Akademik Veri Yönetim Sistemi
Journal of Basic and Clinical Physiology and Pharmacology, cilt.25, sa.1, ss.109-115, 2014 (Scopus)
Background: Methylglyoxal is a major precursor in the formation of advanced glycation end products and is associated with the pathogenesis of diabetes-related vascular complications. The aim of this study was to evaluate whether methylglyoxal induces endothelial dysfunction and to determine the contributors involved in this process. Methods: Rat thoracic aortic rings were treated for 24 h with 100 μM methylglyoxal by using an organ culture method. A cumulative dose-response curve to acetylcholine was obtained to determine endothelium-dependent relaxation. The protein levels of endothelial nitric oxide synthase (eNOS) and its phosphorylated form at the serine 1177 site [p-eNOS (Ser1177)], heat shock protein 90 (Hsp90), AMP-activated protein kinase (AMPKα) and its phosphorylated form at the threonine 172 site [p-AMPKα (Thr172)] were evaluated. Superoxide production was determined by lucigenin-chemiluminescence. Results: Treatment with 100 μM methylglyoxal for 24 h decreased acetylcholine-induced vascular relaxation. The levels of eNOS and p-eNOS (Ser1177) were reduced while no effect on Hsp90 was observed.

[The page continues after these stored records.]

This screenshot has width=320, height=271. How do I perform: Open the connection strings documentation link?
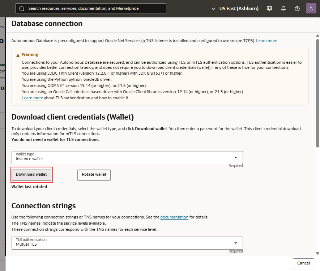point(174,217)
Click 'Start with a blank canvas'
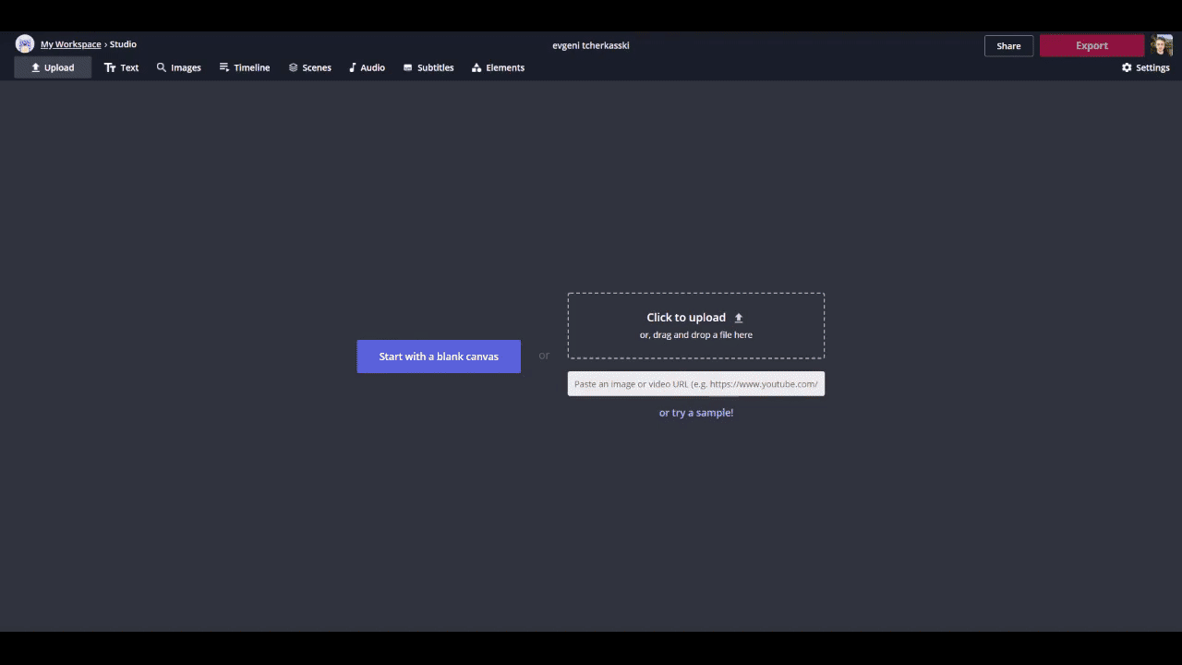 pos(439,357)
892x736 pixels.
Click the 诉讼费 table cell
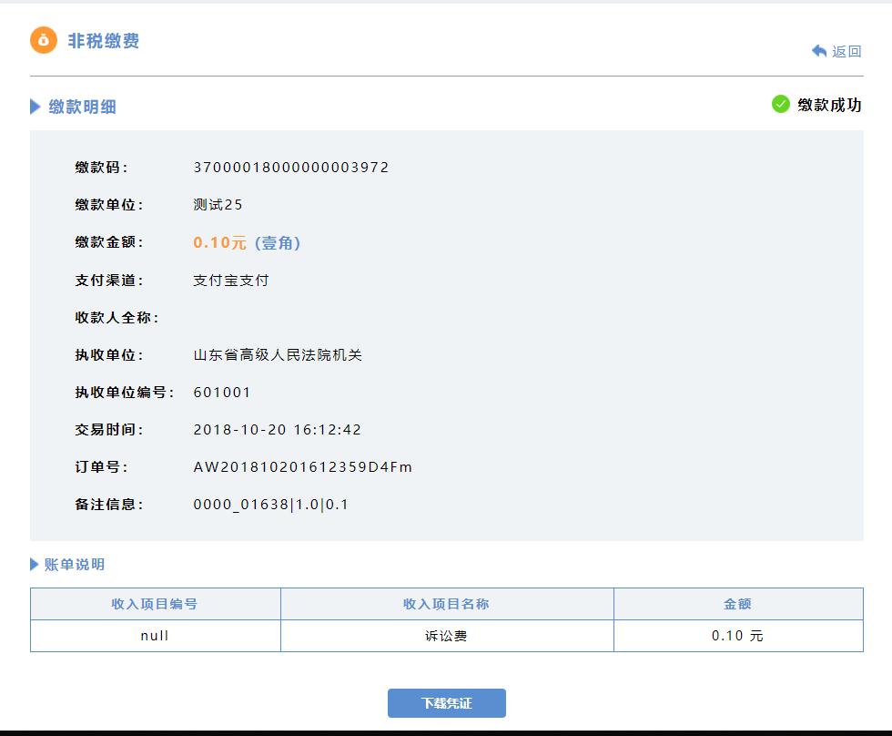click(x=447, y=635)
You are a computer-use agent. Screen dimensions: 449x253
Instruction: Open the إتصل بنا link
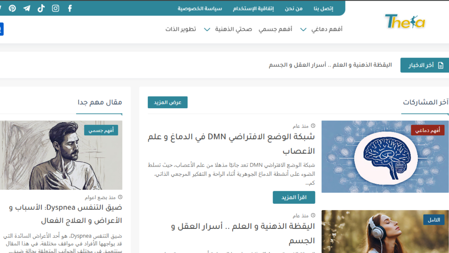point(324,8)
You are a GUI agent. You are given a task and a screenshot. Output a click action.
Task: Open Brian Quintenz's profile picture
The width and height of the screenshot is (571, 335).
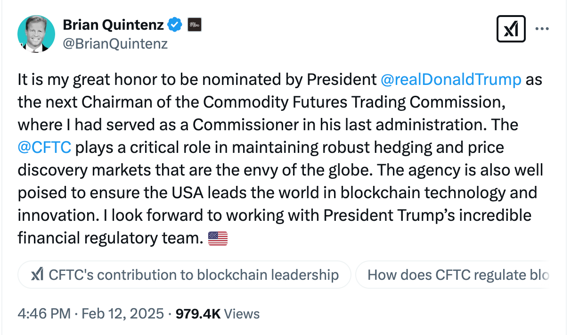pyautogui.click(x=36, y=34)
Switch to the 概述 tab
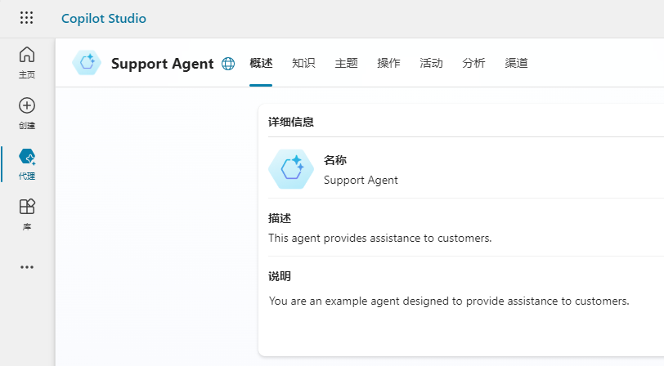The image size is (664, 366). (261, 64)
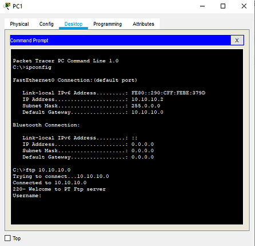The image size is (255, 246).
Task: Click the Packet Tracer PC1 title icon
Action: pos(7,6)
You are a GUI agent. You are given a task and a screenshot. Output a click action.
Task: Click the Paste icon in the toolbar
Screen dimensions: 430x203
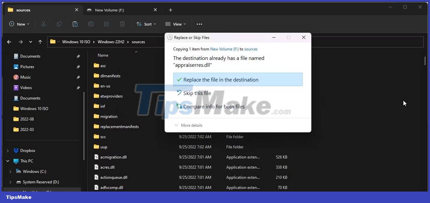(x=75, y=24)
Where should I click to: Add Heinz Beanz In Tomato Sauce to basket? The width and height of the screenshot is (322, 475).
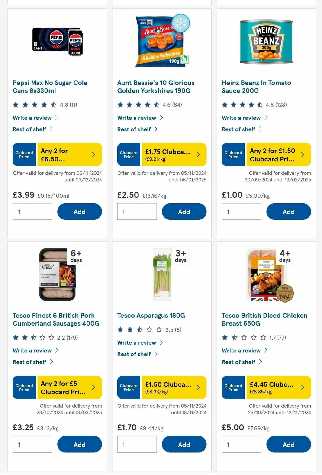[x=288, y=211]
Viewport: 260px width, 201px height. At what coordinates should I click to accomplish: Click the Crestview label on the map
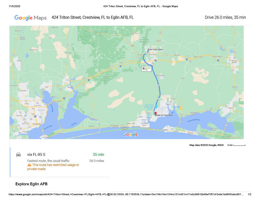click(152, 55)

Levels of p-AMPKα (Thr172) were significantly decreased without any change in total AMPKα protein levels. Superoxide level was not affected by methylglyoxal treatment. Conclusions: In rat aortic rings, methylglyoxal determines a reduction in endothelium-dependent relaxation. This effect seems to be mediated via a reduction in p-eNOS (Ser1177) and p-AMPK(Thr172).